> **Dataset records**
--*--
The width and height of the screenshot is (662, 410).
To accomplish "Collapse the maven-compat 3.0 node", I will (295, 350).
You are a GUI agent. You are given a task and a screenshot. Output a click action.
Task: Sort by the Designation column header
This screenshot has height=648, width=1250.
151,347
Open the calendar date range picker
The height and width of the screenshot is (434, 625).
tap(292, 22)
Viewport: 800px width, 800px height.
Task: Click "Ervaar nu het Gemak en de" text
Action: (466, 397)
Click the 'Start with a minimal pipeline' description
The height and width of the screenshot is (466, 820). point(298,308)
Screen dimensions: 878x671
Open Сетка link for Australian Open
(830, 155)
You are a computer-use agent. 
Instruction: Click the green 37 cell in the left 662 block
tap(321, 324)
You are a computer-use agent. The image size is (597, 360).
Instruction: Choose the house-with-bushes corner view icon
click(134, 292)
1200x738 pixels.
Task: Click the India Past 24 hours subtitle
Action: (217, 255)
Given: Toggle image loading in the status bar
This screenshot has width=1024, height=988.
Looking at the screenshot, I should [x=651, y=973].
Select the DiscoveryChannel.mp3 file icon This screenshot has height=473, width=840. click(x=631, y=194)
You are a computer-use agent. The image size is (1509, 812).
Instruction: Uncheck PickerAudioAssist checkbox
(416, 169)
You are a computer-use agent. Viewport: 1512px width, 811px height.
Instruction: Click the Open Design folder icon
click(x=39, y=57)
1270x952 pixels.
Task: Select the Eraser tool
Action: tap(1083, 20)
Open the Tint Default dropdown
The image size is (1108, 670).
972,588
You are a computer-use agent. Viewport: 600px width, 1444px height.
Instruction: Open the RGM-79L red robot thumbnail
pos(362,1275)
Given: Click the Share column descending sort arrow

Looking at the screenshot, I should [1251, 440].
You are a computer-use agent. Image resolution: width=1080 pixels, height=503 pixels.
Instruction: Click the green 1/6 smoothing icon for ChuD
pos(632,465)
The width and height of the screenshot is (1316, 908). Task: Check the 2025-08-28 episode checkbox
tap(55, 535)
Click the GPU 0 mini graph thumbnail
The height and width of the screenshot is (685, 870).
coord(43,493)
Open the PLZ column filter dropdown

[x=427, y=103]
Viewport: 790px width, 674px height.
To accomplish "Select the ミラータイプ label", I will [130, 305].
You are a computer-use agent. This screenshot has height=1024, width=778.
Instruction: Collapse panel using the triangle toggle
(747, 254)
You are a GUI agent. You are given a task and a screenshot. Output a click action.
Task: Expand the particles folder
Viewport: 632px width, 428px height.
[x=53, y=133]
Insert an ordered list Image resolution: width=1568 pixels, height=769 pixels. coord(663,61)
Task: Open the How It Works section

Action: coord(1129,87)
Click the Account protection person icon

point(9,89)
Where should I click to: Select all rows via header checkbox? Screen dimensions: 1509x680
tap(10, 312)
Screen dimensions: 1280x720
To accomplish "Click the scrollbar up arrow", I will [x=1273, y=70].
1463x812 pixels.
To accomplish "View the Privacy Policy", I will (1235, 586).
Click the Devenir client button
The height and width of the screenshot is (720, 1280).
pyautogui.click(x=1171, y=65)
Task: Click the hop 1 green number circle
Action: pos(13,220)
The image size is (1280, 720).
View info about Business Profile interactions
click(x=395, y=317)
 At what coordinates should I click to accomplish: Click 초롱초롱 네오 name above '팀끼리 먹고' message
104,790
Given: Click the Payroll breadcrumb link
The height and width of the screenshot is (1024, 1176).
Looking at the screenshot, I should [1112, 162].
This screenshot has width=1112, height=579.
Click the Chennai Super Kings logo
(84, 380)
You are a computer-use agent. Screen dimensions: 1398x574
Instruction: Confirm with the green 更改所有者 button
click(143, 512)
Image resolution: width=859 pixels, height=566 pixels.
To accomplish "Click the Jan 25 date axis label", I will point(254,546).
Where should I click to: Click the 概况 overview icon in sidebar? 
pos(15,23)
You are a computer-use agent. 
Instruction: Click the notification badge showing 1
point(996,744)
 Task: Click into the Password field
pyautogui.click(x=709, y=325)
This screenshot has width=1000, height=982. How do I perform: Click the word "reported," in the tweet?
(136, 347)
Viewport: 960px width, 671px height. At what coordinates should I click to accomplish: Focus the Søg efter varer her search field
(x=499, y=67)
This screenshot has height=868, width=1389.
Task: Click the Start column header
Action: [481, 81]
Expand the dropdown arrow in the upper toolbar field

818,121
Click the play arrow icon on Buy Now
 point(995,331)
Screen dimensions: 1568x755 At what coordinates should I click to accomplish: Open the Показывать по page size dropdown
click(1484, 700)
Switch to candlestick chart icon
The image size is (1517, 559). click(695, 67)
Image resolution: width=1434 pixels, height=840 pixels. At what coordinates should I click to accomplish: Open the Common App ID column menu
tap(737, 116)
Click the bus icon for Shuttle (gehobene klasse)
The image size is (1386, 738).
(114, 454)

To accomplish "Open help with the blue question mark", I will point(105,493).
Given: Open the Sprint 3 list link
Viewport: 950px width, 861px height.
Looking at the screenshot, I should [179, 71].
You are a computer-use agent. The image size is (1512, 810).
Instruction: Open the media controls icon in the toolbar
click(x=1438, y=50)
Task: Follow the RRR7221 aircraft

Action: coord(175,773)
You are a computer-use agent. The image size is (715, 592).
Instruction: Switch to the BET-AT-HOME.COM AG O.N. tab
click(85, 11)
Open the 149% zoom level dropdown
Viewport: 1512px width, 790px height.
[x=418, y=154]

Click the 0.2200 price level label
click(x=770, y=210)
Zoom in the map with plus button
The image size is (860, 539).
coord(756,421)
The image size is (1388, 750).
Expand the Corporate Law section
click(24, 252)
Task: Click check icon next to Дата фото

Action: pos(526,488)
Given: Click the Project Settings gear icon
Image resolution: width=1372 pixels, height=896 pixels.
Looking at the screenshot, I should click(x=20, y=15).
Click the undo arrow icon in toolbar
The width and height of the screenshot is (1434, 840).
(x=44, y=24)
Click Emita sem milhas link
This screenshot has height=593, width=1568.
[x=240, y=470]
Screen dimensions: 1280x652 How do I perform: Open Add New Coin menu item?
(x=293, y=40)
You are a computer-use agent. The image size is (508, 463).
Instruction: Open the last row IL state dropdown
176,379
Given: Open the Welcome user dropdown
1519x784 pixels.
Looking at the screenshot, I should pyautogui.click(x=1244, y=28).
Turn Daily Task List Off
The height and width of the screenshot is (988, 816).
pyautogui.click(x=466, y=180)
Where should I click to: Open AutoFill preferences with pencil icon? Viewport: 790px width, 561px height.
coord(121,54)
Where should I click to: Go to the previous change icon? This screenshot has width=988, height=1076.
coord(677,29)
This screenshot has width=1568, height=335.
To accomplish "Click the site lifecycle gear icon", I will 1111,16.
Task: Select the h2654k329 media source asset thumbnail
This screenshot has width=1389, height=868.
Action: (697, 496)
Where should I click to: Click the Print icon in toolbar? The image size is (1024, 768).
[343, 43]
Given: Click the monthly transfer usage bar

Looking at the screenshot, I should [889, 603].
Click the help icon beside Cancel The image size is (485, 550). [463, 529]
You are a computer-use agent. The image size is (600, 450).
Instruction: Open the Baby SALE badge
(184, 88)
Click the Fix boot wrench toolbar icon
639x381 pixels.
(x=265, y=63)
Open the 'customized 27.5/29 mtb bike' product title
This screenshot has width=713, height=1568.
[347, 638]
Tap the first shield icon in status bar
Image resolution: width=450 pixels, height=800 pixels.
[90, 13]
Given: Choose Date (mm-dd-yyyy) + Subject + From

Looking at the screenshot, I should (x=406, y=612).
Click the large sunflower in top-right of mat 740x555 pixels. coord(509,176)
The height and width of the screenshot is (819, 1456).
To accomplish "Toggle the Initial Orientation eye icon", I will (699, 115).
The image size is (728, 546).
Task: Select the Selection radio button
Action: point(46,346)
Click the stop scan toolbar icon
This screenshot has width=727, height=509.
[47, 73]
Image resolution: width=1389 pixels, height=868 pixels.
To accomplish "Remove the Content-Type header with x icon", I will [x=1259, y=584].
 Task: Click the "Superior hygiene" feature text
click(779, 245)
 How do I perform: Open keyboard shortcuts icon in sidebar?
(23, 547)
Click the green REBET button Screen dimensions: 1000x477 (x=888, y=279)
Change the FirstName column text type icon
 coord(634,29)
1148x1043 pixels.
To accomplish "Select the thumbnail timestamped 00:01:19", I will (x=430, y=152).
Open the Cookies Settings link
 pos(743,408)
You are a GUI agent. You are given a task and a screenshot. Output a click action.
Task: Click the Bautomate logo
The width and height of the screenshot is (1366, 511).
--*--
> **Your instructions**
Render the material from its first line through the line containing "will (295, 350)." as a Markdown table with the columns Row and Text. Give one row per line and leave out any blank lines.

> **Result of the exercise**
| Row | Text |
|---|---|
| 1 | The width and height of the screenshot is (662, 410). |
| 2 | To accomplish "Collapse the maven-compat 3.0 node", I will (295, 350). |